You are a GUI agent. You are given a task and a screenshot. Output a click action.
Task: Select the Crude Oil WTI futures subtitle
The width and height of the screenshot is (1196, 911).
------------------------------------
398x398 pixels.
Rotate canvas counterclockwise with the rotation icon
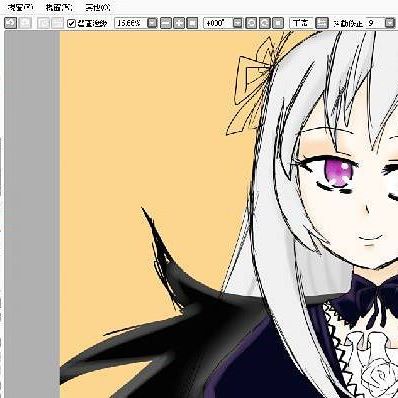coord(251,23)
------------------------------------
◆ **How to complete this task**: Return a word-for-word copy of the lines above from the one holding "You are a GUI" through the one holding "The width and", with both of them included and nothing besides.

◆ **Output**:
You are a GUI agent. You are given a task and a screenshot. Output a click action.
Task: Select the Crude Oil WTI futures subtitle
The width and height of the screenshot is (1196, 911).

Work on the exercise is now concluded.